I have a huge python list(A) of lists. The length of list A is around 90,000. Each inner list contain around 700 tuples of (datetime.date,string). Now, I am analyzing this data. What I am doing is I am taking a window of size x in inner lists where- x = len(inner list) * (some fraction <= 1) and I am saving each ordered pair (a,b) where a occurs before b in that window (actually the innerlists are sorted wrt time). I am moving this window upto the last element adding one element at a time from one end and removing from other which takes O(window-size)time as I am considering the new tuples only. My code:
for i in xrange(window_size):
j = i+1;
while j<window_size:
check_and_update(cur, my_list[i][1], my_list[j][1],log);
j=j+1
i=1;
while i<=len(my_list)-window_size:
j=i;
k=i+window_size-1;
while j<k:
check_and_update(cur, my_list[j][1], my_list[k][1],log);
j+=1
i += 1
Here cur is actually a sqlite3 database cursor,my_list is a list containing the tuples and I iterate this code for all the lists in A and log is a opened logfile. In method check_and_update() I am looking up my database to find the tuple if exists or else I insert it, along with its total number of occurrence so far. Code:
def check_and_update(cur,start,end,log):
t = str(start)+":"+ str(end)
cur.execute("INSERT OR REPLACE INTO Extra (tuple,count)\
VALUES ( ? , coalesce((SELECT count +1 from Extra WHERE tuple = ?),1))",[t,t])
As expected this number of tuples is HUGE and I have previously experimented with dictionary which eats up the memory quite fast. So, I resorted to SQLite3, but now it is too slow. I have tried indexing but with no help. Probably the my program is spending way to much time querying and updating the database. Do you have any optimization ideas for this problem? Probably changing the algorithm or some different approach/tools. Thank you!
Edit: My goal here is to find the total number of tuples of strings that occur within the window grouped by the number of different innerlists they occur in. I extract this information with this query:
for i in range(1,size+1):
cur.execute('select * from Extra where count = ?',str(i))
#other stuff
For Example ( I am ignoring the date entries and will write them as ‘dt’):
My_list = [
[ ( dt,'user1') , (dt, 'user2'), (dt, 'user3') ]
[ ( dt,'user3') , (dt, 'user4')]
[ ( dt,'user2') , (dt, 'user3'), (dt,'user1') ]
]
here if I take fraction = 1 then, results:
only 1 occurrence in window: 5 (user 1-2,1-3,3-4,2-1,3-1)

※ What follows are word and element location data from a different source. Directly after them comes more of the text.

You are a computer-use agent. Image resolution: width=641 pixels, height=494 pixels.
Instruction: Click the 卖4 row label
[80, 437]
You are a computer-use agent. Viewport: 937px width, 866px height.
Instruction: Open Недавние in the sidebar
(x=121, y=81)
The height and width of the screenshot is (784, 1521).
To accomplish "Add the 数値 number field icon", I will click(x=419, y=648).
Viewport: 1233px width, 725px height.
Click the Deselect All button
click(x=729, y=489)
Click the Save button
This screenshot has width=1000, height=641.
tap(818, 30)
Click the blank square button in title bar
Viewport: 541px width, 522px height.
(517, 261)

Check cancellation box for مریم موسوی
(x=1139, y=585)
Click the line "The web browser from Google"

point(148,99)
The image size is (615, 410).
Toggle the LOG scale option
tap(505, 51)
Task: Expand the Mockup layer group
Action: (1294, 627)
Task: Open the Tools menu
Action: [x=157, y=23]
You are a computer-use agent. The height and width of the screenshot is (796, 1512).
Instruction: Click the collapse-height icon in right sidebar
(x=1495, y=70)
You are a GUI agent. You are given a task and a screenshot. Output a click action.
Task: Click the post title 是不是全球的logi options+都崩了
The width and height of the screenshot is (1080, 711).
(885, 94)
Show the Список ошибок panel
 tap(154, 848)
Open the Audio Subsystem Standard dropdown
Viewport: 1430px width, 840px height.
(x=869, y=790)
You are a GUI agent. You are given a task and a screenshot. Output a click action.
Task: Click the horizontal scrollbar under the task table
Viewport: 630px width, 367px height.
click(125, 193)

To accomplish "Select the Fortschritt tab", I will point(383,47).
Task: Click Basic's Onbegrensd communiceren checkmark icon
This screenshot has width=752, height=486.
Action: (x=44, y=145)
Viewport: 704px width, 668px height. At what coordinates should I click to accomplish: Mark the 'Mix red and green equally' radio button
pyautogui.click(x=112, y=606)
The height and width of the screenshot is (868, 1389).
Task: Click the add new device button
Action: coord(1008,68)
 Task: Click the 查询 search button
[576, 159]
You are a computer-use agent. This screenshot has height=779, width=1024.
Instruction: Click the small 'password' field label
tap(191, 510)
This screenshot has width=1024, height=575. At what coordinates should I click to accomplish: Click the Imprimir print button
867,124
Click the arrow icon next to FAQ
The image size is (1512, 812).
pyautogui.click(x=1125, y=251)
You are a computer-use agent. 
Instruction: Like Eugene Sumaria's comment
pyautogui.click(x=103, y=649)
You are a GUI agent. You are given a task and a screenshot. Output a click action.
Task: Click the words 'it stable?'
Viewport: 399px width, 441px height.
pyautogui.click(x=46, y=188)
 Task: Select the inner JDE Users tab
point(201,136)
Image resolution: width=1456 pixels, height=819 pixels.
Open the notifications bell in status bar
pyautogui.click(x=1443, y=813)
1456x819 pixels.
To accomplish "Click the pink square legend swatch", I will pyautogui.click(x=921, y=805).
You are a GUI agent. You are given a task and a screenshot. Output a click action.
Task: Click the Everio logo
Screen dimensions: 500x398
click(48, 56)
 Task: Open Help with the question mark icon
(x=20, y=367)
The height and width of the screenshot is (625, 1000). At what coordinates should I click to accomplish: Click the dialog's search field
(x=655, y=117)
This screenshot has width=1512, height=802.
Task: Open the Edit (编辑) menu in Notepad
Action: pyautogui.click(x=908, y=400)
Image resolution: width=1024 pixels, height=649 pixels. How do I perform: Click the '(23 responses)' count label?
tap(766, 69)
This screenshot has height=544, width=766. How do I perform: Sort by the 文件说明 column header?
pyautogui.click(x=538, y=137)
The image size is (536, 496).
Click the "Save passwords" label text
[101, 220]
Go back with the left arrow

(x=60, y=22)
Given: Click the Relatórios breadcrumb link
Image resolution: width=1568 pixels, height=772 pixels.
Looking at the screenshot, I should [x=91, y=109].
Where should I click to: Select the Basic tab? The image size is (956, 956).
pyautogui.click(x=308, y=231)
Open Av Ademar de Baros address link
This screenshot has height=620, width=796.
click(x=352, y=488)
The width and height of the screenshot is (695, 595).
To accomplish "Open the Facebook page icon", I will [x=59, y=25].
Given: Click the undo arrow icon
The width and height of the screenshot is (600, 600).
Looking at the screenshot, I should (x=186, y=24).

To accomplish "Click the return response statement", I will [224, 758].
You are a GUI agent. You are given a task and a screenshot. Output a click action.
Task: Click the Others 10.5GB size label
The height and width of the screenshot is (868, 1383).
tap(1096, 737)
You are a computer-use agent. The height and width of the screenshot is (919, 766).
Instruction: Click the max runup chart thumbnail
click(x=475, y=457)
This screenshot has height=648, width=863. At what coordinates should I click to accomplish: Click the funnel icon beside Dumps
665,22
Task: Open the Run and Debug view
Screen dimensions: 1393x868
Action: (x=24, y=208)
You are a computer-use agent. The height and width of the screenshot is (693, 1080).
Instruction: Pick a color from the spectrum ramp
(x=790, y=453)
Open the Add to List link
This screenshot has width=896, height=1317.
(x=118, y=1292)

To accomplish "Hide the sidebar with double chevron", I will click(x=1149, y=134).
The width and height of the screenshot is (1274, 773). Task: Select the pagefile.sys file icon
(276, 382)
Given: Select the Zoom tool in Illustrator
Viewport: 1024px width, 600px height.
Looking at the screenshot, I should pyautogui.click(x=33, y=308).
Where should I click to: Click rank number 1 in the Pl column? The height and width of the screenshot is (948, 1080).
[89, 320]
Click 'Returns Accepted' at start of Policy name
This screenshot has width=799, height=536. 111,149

only 2 occurrence in window: 2 (user 2-3)
Let me get this straight.
You have up to about 22 billion potential tuples (for 90000 lists, any of 700, any of the following entries, on average 350) which might be less depending on the window size. You want to find, but number of inner lists that they appear in, how many tuples there are.
Data of this size has to live on disk. The rule for data that lives on disk due to size is, “Never randomly access, instead generate and then sort.”
So I’d suggest that you write out each tuple to a log file, one tuple per line. Sort that file. Now all instances of any given tuple are in one place. Then run through the file, and for each tuple emit the count of how many times it appears in (that is how many inner lists it is in). Sort that second file. Now run through that file, and you can extract how many tuples appeared 1x, 2x, 3x, etc.
If you have multiple machines, it is easy to convert this into a MapReduce. (Which is morally the same approach, but you get to parallelize a lot of stuff.)